> [What is asked]: Find every line in the listing that contains the string "panel" and copy each one out. Matching is case-sensitive.

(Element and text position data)
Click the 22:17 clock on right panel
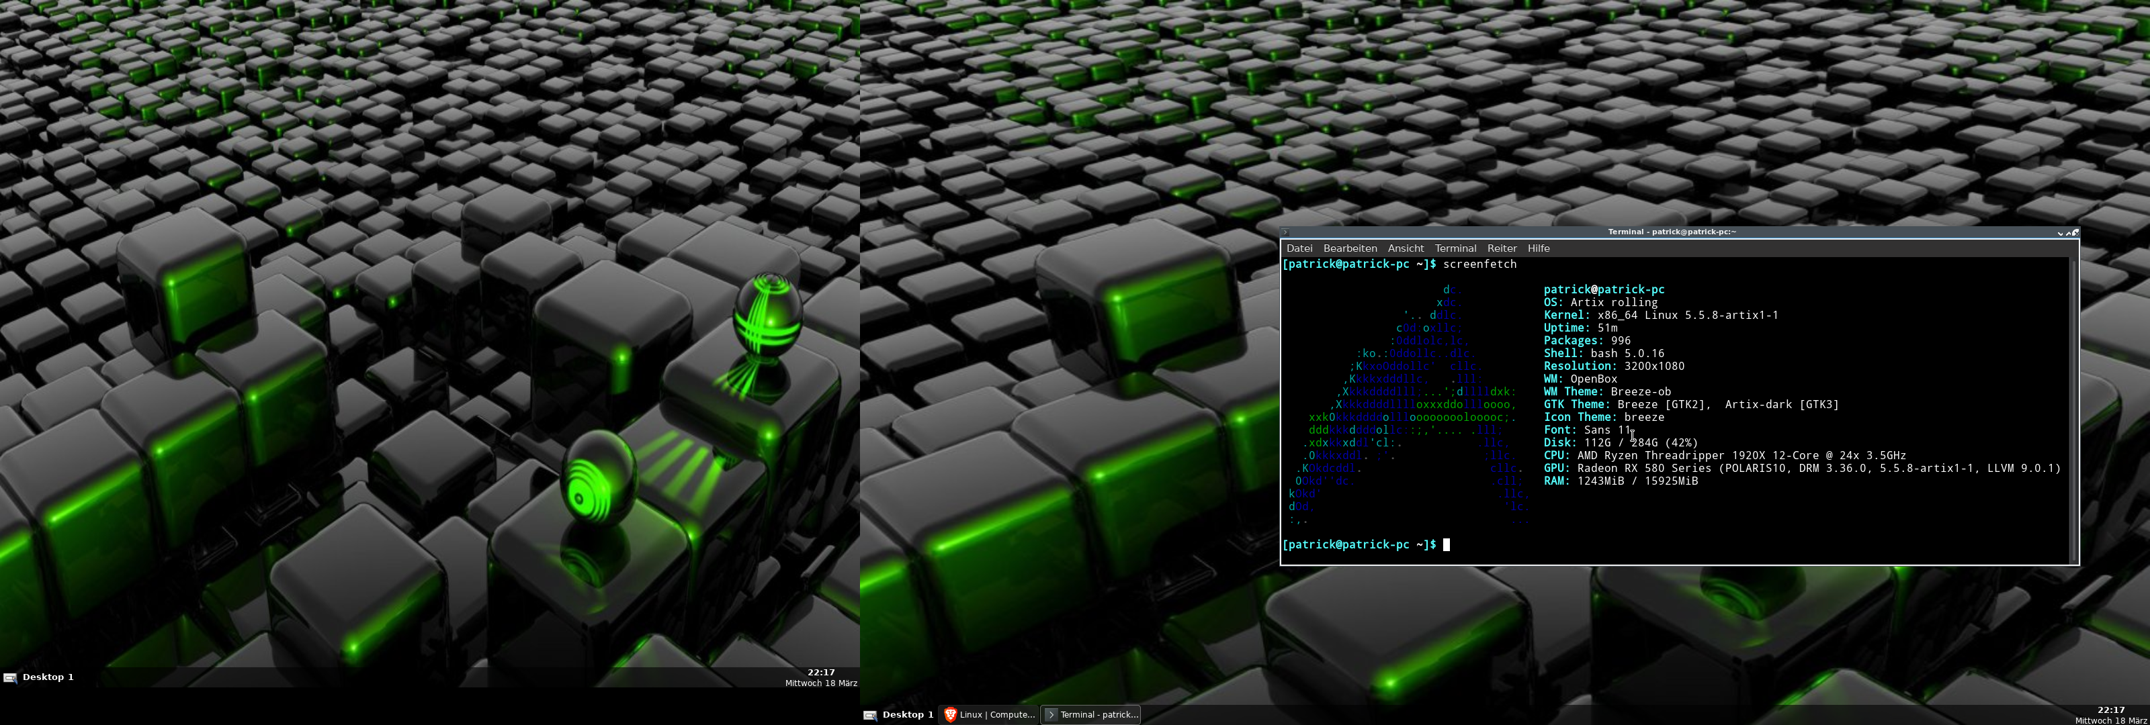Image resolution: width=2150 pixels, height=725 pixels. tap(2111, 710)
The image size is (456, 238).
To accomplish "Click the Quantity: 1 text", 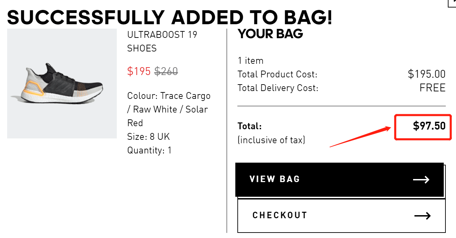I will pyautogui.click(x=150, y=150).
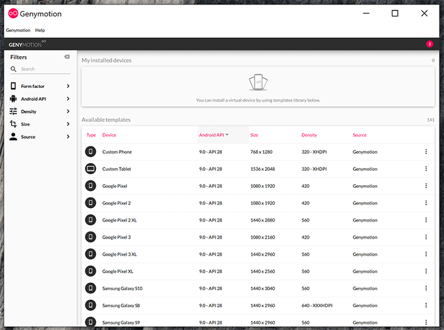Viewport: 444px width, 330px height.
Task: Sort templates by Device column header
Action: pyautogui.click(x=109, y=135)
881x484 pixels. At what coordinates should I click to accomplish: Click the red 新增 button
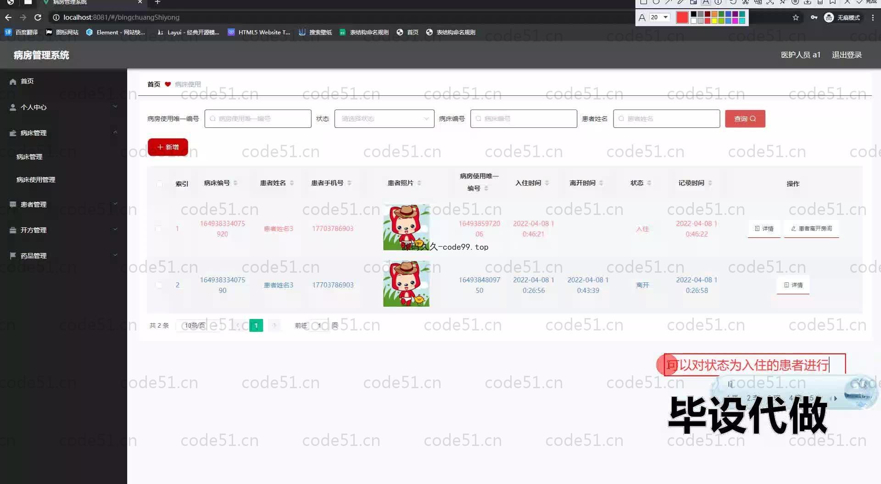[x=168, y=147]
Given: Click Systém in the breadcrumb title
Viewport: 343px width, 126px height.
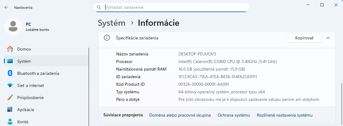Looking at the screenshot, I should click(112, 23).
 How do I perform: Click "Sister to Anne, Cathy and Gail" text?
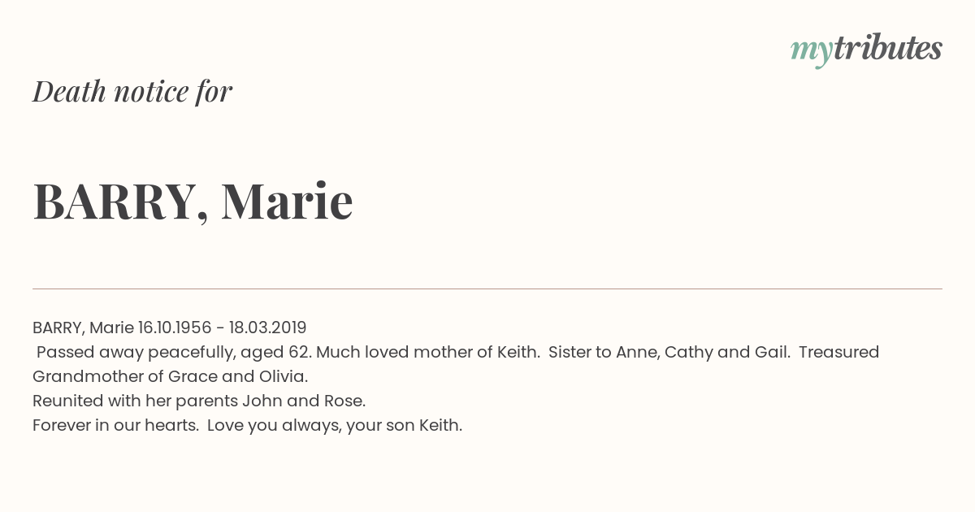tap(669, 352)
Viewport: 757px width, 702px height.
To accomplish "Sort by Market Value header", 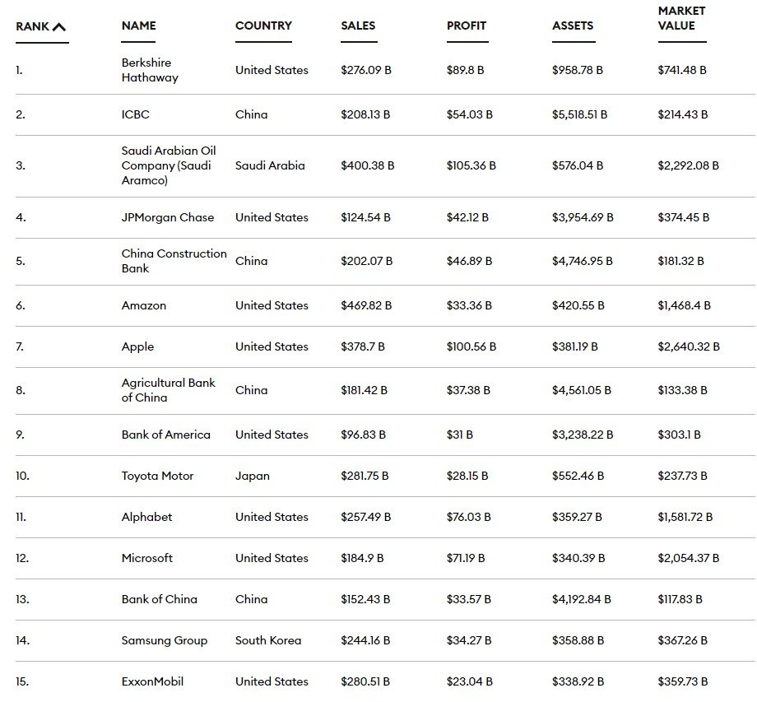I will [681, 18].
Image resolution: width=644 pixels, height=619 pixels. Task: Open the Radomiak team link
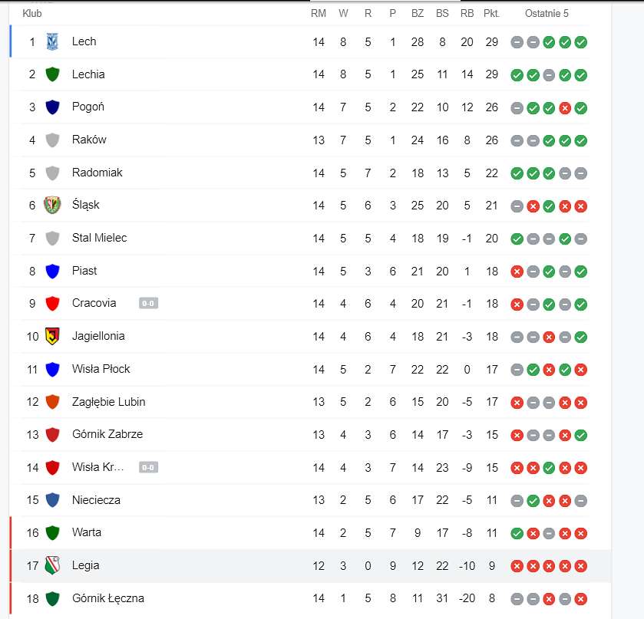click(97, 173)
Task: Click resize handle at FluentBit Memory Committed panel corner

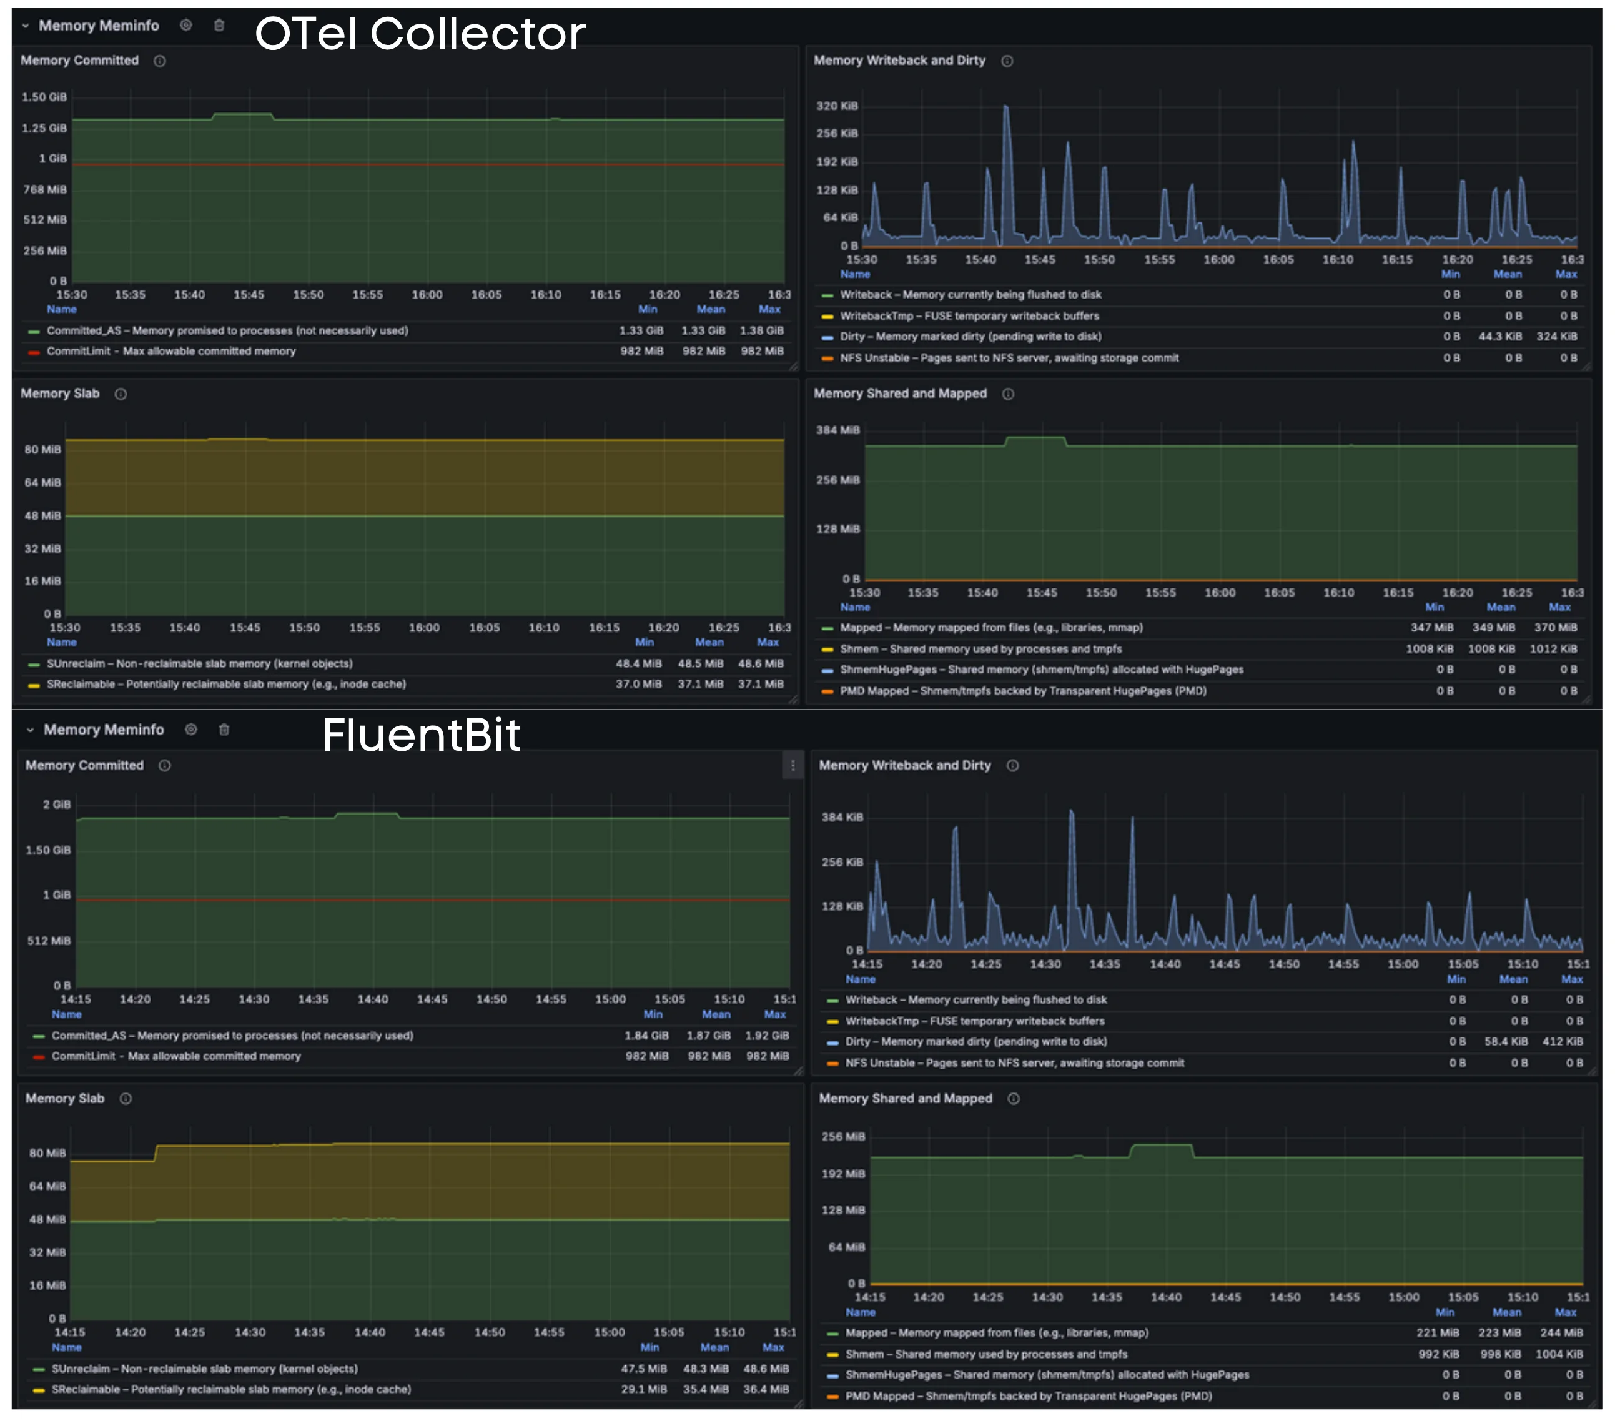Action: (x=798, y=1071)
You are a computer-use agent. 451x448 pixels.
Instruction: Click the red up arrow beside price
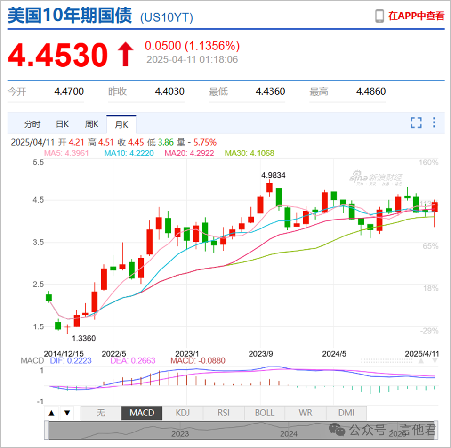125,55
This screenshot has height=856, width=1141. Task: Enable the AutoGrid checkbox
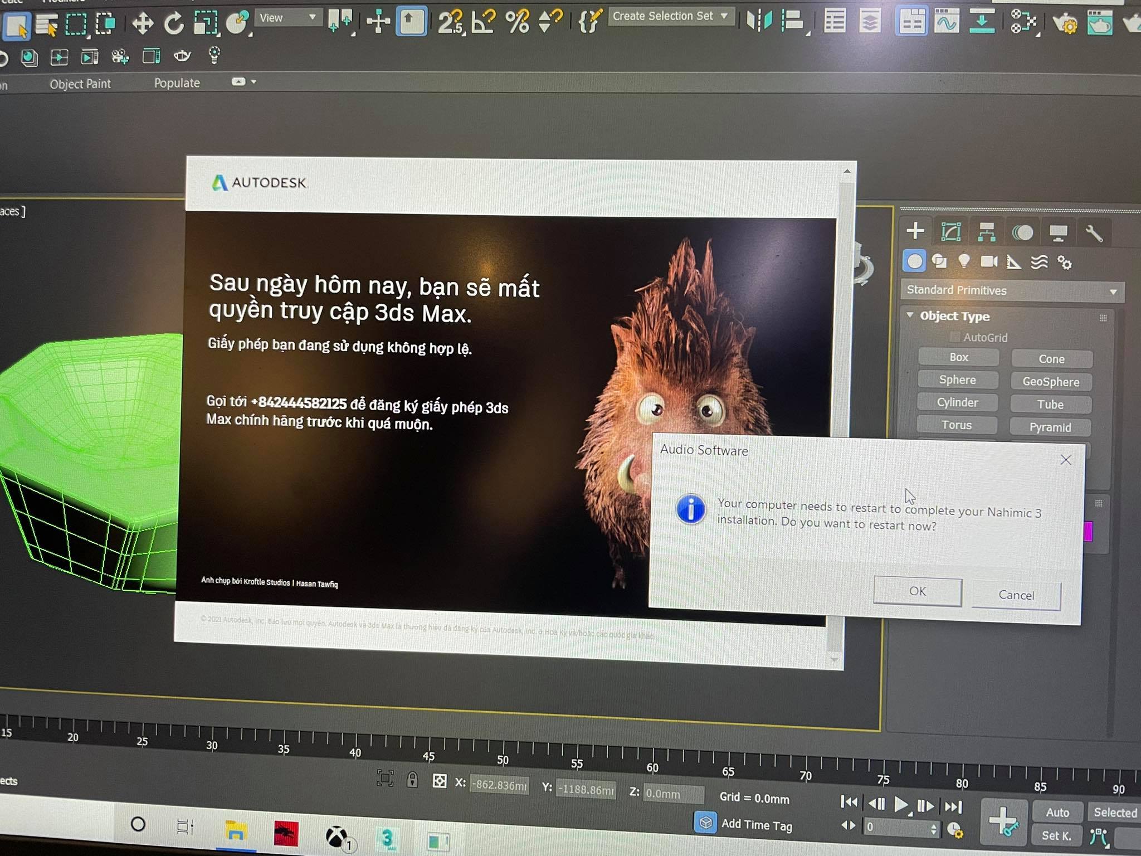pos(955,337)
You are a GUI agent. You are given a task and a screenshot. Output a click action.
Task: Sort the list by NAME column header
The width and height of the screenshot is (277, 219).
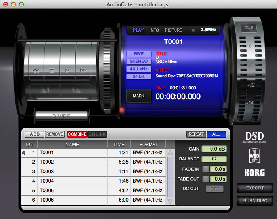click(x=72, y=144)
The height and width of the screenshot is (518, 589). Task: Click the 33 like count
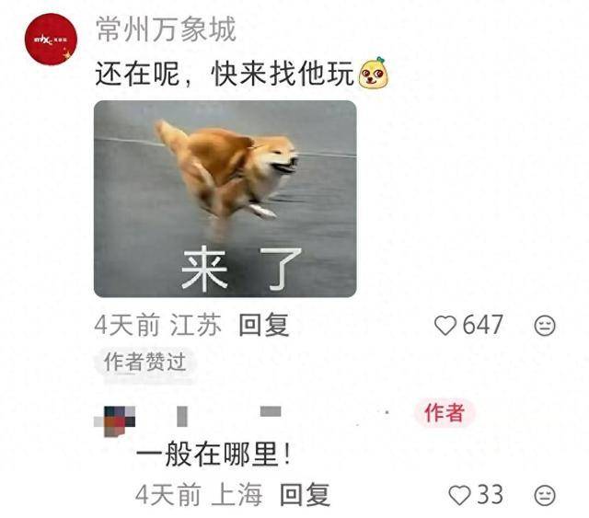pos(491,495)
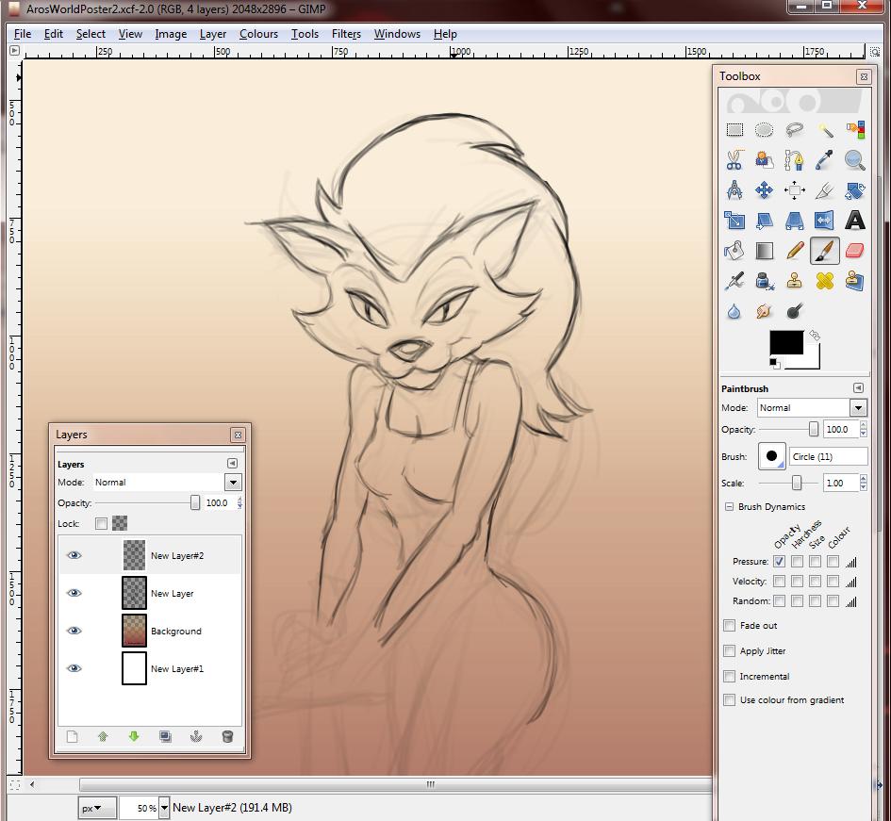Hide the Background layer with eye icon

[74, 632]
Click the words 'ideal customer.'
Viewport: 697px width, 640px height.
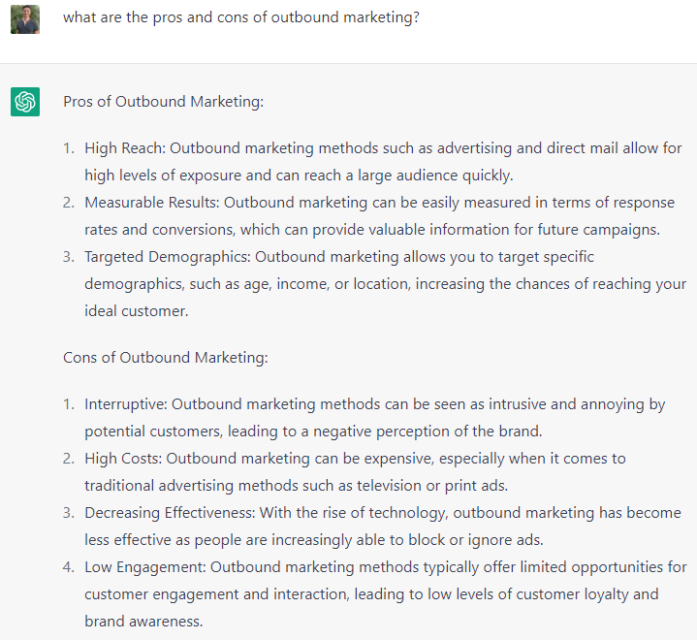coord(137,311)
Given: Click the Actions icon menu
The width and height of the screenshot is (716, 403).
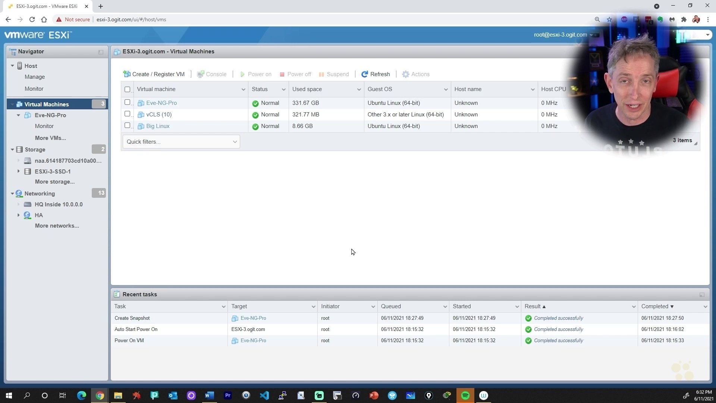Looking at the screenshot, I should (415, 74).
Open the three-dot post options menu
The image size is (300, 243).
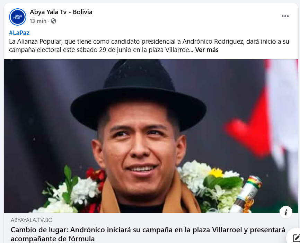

> [Complete output]:
Click the 22:17 clock on right panel
Task: Click resize handle at FluentBit Memory Committed panel corner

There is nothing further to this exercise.